C’est comme une barre de fer rouge que l’on vous enfonce dans le ventre. 

à notre arrivée dans ce camp de VAUCOULEURS il y avait beaucoup de buissons, mais à notre départ il ne restait rien, nous avions tout mangé. Et ce sont les petites racines qui sont les meilleures bien propres, coupées en petites rondelles bien fines, elles soulagent l’estomac.

Nous étions couchés à  même la terre sans le moindre abri et nous avons subi la pluie sans arrêt. Pour la plupart nous étions atteints de diarrhée et parfois faisions du sang.

Je n’y échappe pas et je suis dans un état de faiblesse sans pareil .

Pour aller aux feuillées (petites tranchées de 20 centimètres de large sur cent mètres de longueur creusée à une extrémité du camp) nous nous réunissions à plusieurs camarades pour y aller car des Malgaches et des Sénégalais qui mouraient de faim, la rumeur voulait que des blancs aient disparus.

Vers le 28 juillet 1940 nous quittons VAUCOULEURS pour être encasernés à REMILLY.

Durant le déplacement nous sommes bien encadré, ce n’est pas bon signe.

En passant dans les villages des pauvres femmes nous jettent du pain et pleurent en nous voyant nous battre entre camarades pour essayer d’en attraper un morceau.

Les Allemands nous laissaient entendre que nous allions rentrer dans nos familles.

Nous n’avions plus la force de tenir debout, ni même de pleurer : on mange de l’herbe, des racines et de la viande de chevaux morts depuis plusieurs jours. Les cuisines sont installées en hâte et nous avons droit à des soupes d’os, mais le ravitaillement ne suit pas et les Allemands sont dépassés.

Les souffrances sont atroces et certains sont morts de faiblesse.

Le 30 juillet 1940, nous embarquons par milliers dans des wagons à bestiaux, entassés à plus de 50 par wagon, serrés à ne pouvoir remuer et les portes sont cadenassées.

Nous sommes impatients de connaître la direction que nous allons prendre.

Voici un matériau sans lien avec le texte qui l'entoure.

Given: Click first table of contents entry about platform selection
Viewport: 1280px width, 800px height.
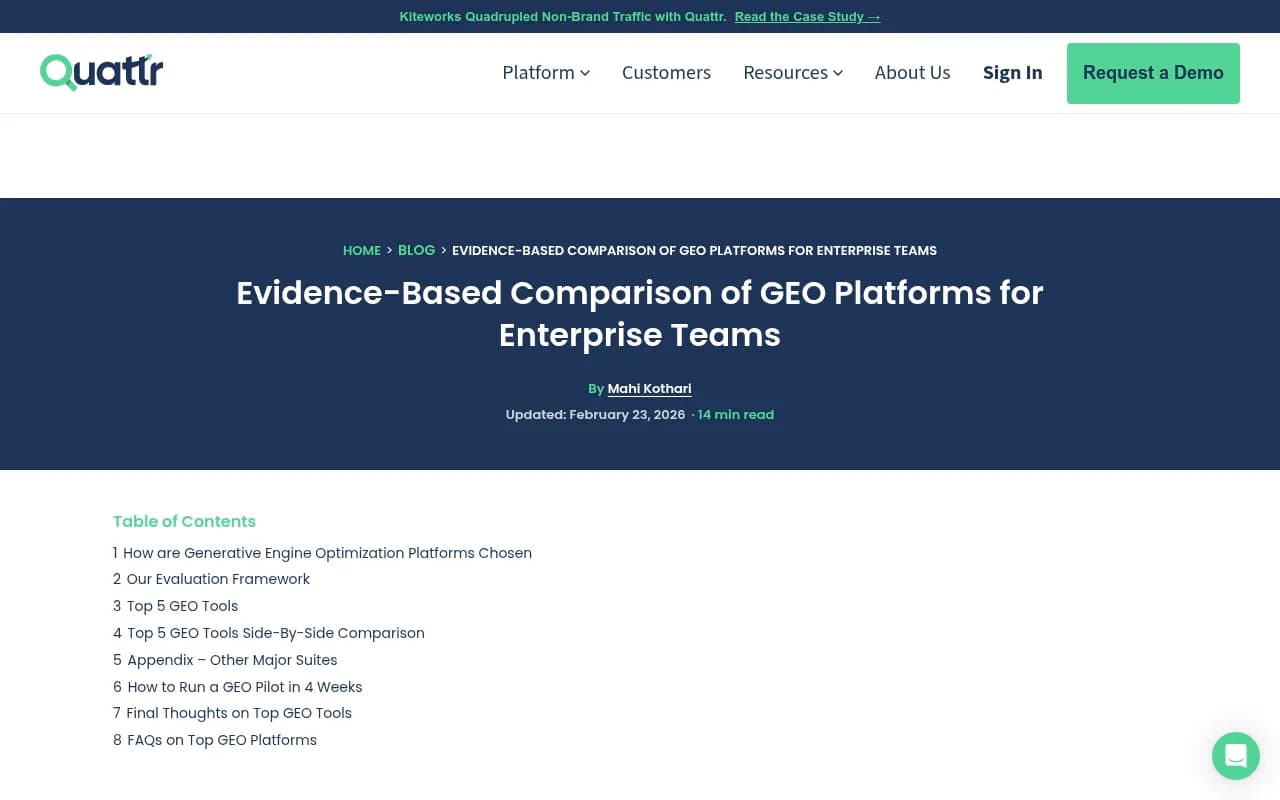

J’étais célibataire mais beaucoup n’étaient pas dans mon cas. Plus âgés ils étaient inconsolables en pensant qu’ils ne reverraient peut être jamais leur épouses et leurs enfants. Le convoi roule doucement en direction de l’Est. Et le 31 au matin le soleil est superbe. Un camarade placé près des barreaux d’un vasistas d’aération nous crie ; SEDAN ..SEDAN !..

On meurt de faim et de soif, chacun fait ses besoins comme il peut dans le wagon, c’est une infection, on se demande si nous n’allons pas crever là-dedans.

Le 3 août 1940 j’ai 26 ans. A l’entrée de la nuit nous arrivons à BERLIN.

On nous regarde comme si nous étions des bêtes fauves. Les allemands qui croyaient la France si riche ne voient qu’une armée de déguenillés, sales, en bandes molletières et des souliers percés, alors que toute l’armée allemande est chaussée de belles bottes en cuir.

Nous avons honte, certains nous crachent dessus, d’autres nous sourient et nous font bon accueil. Puis nous quittons la Stettine-Banhof (gare de l’Ouest) pour gagner, dans ce superbe métro de BERLIN, la gare de l’Est (Hanhalter-Banhof) et c’est vers 15 heures que nous arrivons à LUKENWALDE (camp de triage des prisonniers de guerre des quatre zones de BERLN  A.B.C.D). C’était un ancien camp de l’armée allemande (champ de tir)

Composé d’une centaine de baraques en planches  destinées au logement des troupes.

Nos gardiens nous font accoler l’un contre l’autre, ce qui ne nous laissait qu’une toute petite place pour nous coucher sur le coté l’un a coté de l’autre

Dès les sept heures du matin nous étions astreints à l’éducation physique et ceux qui tombaient étaient jetés  sur le côté pour laisser place aux résistants.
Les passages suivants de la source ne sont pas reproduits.